The headsets will continue to shrink. During a Silicon Valley trip I met a guy who developed contact lenses as VR displays with built-in HD resolution. Commercial-ready contact lenses might be more than one step beyond the Samsung’s Gear VR that I’m wearing in the photo above, which happens to be the most ridiculous post-collegiate photo ever taken of me. Beyond that, it should be noted that clever engineers at the company previously known as “Google”, now Alphabet (GOOG and GOOGL) are R & D-ing nanotechnology that may enable immersive content providers to bypass eyeballs altogether, sending visual signals directly to optic nerves and perhaps even the visual cortex of the brain. I’ll spare that topic for a future article.

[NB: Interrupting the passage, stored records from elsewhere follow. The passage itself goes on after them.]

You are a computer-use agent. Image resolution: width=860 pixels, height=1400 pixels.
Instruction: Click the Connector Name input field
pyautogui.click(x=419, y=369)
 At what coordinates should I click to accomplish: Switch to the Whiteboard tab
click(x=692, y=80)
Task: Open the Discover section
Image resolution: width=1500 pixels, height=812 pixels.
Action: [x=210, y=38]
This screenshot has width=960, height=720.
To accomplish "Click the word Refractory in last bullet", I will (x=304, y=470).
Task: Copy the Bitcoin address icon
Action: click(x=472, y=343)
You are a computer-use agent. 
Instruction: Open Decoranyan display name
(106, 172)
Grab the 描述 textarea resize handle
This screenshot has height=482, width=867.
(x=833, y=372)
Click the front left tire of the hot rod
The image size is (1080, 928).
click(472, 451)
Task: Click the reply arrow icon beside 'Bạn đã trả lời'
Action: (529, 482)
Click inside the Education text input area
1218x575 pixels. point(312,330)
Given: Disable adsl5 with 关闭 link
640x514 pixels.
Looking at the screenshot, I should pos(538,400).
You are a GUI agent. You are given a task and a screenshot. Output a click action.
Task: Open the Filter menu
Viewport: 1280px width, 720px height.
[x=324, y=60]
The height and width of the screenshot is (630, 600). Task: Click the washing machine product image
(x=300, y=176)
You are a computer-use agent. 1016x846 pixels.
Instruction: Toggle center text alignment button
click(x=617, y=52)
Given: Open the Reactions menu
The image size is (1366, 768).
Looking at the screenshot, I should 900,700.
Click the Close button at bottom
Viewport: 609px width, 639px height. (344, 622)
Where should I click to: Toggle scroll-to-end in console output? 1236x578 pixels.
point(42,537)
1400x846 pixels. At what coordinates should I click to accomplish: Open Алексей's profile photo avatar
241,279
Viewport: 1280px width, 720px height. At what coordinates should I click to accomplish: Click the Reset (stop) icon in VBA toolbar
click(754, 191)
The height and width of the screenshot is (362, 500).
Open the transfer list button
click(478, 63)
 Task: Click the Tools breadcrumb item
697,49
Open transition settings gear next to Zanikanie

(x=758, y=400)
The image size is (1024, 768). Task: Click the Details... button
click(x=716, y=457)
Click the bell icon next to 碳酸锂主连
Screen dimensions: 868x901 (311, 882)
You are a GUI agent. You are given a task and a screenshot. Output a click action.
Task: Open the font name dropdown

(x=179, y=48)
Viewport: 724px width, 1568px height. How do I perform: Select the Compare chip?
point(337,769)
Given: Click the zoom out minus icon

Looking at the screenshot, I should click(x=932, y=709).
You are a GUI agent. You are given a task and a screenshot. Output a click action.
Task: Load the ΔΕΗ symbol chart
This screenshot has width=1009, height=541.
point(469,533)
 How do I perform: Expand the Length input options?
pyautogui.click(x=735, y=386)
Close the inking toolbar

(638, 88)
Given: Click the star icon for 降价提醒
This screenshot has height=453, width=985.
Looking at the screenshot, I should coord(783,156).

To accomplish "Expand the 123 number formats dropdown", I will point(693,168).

If it seems like too much to think about, perhaps it is. For business purposes, do keep in mind the new innovations often introduce better ways to reach consumer audiences. That goofy looking headset cost me $99 plus tax at Best Buy. The phone was extra. Together from the comfort of my own skull and office chair I can tour homes with fancy elevators, watch movies within what looks like a real movie theater with surround sound and a cinematic 25 foot wide screen. If you don’t like to go to movies alone, the social apps for this thing lets other people join you in the theater so that you can each look around in any direction and see each other and have conversations as your real head movements mirror into your virtual persona. You even see their eyes turn from the screen to you as they talk. Incredible apps are in development so that you can have meetings in virtual conference rooms that are almost like physically standing together and interacting with one another in the same room.
Behind the mystery of nearly every disruptive innovation are business opportunities waiting for someone (perhaps you?) to pounce on a pent-up demand. When you get there, I hope you will report your good fortune back to us. With the right capitalistic mindset, perhaps someday you, too, will be able to afford your own mansion with a 4-stop home elevator in the KC Home Elevator example — at least virtually.